Surf Air Mobility Inc. (NYSE:SRFM) Q4 2023 Earnings Call Transcript

Ido Gruberger: Hello everyone. The only thing I would add is the initial STC will be applied even to new aircraft as they’re rolling off the line. If you have a customer that’s bought from Textron directly a one powered Caravan EX that SEC will be initially applied after the aircraft has been constructed. So it would’ve been rolling off the line as a Caravan EX rolling into a hangar next door and having the STC apply to it. That’s the initial state. The next state of that. And part of what we’re doing is in our relationship with Textron and the coordination of the STC development with Textron as we’re holding hands with them so that this phase is short as possible, but that next phase will be them ingesting our STC into the TC and making it what was called in the industry aligned fit.

So you apply the STC as if it were part of the TC, and that could happen as early as six months after we have the STC and that really depends on how good a job we do at the, at the coordination of that.

Stan Little: And that would be a Textron decision and a Textron issue, not internal to Surf Air, just to clarify. Did that answer your question, Ben or did you have anything else?

Ben Johnson: That’s great.

Operator: Your next question comes from David Vernon with Bernstein.

David Vernon : Couple questions for you. First, is there a comp for the $29 million in 1Q revenue that you expect? And is there a way to think about whether the top line in ‘24 is growth rate anyway, is better or worse than the 12% you realized on an adjusted basis in ‘23?

Stan Little : Let me hand that over to our new CFO Oliver and he can opine on both of those. Oliver?

Oliver Reeves : So you didn’t come in very well, would you just mind repeating the question?

David Vernon : Absolutely. The $29 million in revenue you’re expecting for 1Q, is there a comp for that number? Like what’s the growth rate on a year-over-year basis for the 1Q sort of like for like. And I’m just trying to get a sense for whether you think ‘24 is setting up to be better or worse than the 12% adjusted revenue growth rate you realized in 2023?

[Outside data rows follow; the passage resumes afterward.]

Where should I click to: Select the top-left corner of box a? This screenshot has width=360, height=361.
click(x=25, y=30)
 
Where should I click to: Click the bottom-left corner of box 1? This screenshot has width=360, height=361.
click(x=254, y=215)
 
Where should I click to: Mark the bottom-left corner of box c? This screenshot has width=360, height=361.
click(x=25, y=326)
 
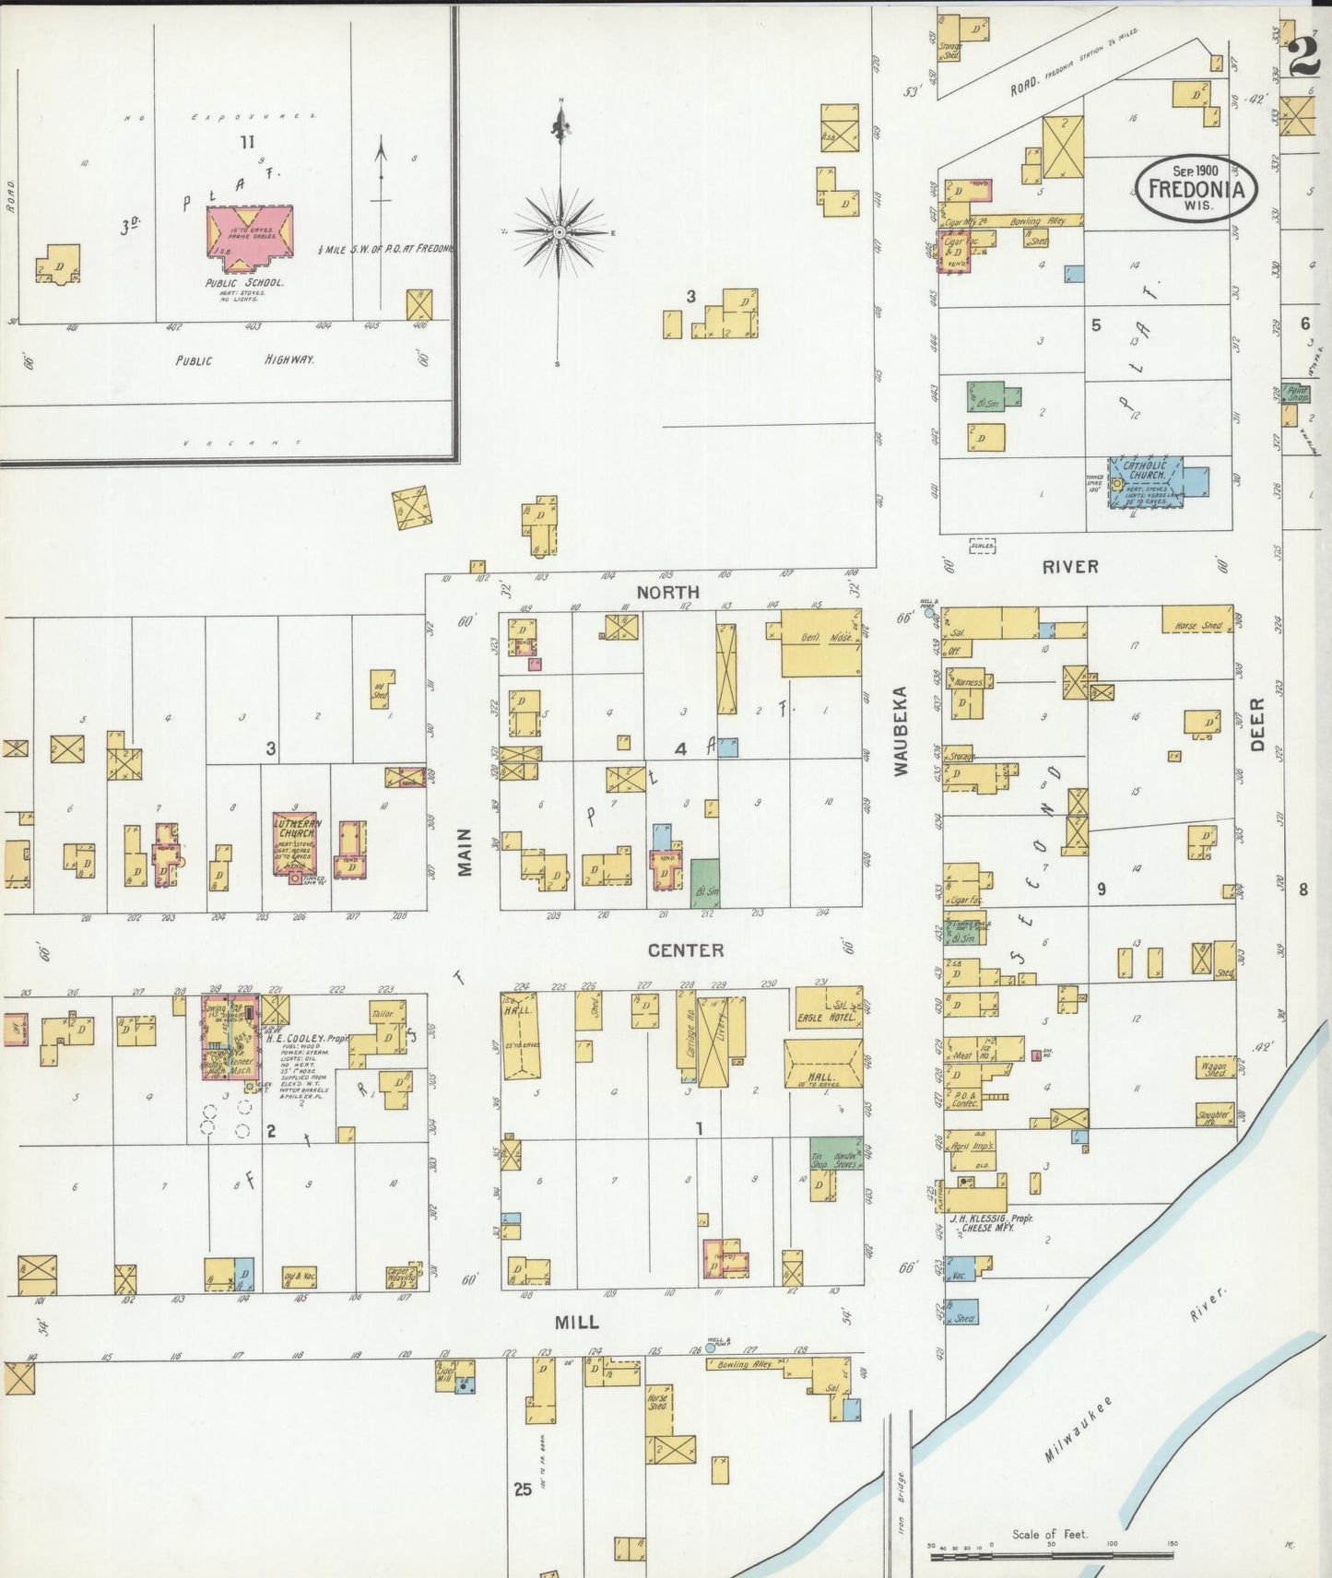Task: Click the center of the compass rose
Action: (559, 232)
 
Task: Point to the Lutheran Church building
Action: (295, 843)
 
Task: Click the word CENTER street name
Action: (685, 949)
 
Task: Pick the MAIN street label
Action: (465, 852)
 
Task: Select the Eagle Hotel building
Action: (825, 1010)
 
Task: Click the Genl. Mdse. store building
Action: (820, 642)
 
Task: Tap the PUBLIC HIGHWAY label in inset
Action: (245, 360)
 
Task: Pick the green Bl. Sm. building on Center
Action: (705, 883)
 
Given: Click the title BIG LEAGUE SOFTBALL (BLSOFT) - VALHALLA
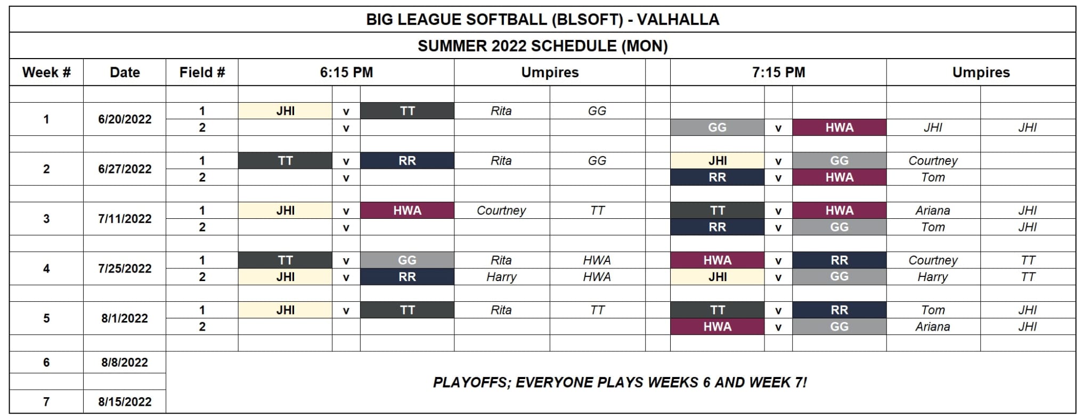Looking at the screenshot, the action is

Oliver Reeves : To answer your first question, our guidance does imply some growth top line. I don’t think we’ve particularly guided to the number but somewhat similar to what you saw for the full year. And with regard to your second question, we haven’t really — I think, what I would do is I would invite you to our Analyst Day where we’ll be far more prepared to answer that question for you. We have a lot to offer there and I think that that would be a good use of time

Stan Little : We can get back to you David on the issue of the comp question, let us get back to you on that one.As you can imagine, Oliver wasn’t here this time last year and is just getting settled in. We will get back. Sorry to interrupt you. What’s your follow-up?

David Vernon : We look the comps with the merger and everything, it’s foggy. So I’m just trying to get a sense for the exit versus entry rate rates of growth. So, second question would be around, you mentioned in your prepared remarks that some of the work you’re doing on the software side is actually going to become commercializable before you are getting certification for the electric powertrains. Can you talk a little bit about what you might be able to do to further sort of stimulate the top line outside of just traditional route expansion on the software side and whether that can be meaningful ahead of electrification?

Stan Little : Absolutely. I was talking about it this morning at our Insurance Underwriters Summit here in Palm Beach. We’re always looking for a way to increase revenue without burning a single gallon of jet fuel. And because we’re an electrification company, someday we’re going to make most of our revenue by not burning a single gallon of jet fuel. But in the meantime, it’s from these ancillary sources. And one of the ones I’m most excited about is the software package. So, right now, we are actually beta testing on the southern airway side, on the operational side, the crew scheduling AI unit. And it’s really remarkable what we can do right now with AI. The AI scans emails and can detect when, if it detects a sick call on an email, it’s already looking for a replacement crew before a human being has even realized that a sick call has occurred.

Tons of things like that when you, especially when you tie in the maintenance side of it and the regulatory side of it that we’re going to really be able to take the human element and the human error rate out of this. And I think that’s something that we’re going to be able to market to other airlines with a recurring revenue component every single month. They’re paying for the license for this software. There’s also the distribution element that comes with it. I was speaking at a conference down in Panama City, Panama for operators in the Americas three or four weeks ago. And I talked to several small operators that are looking for the ability to get their tickets distributed outside of just their own website. So they how can you get us on Kayak and Google Flights and Expedia and can you potentially get us, if we’re going to do a connection with one of your airline partners, can you get us onto their website?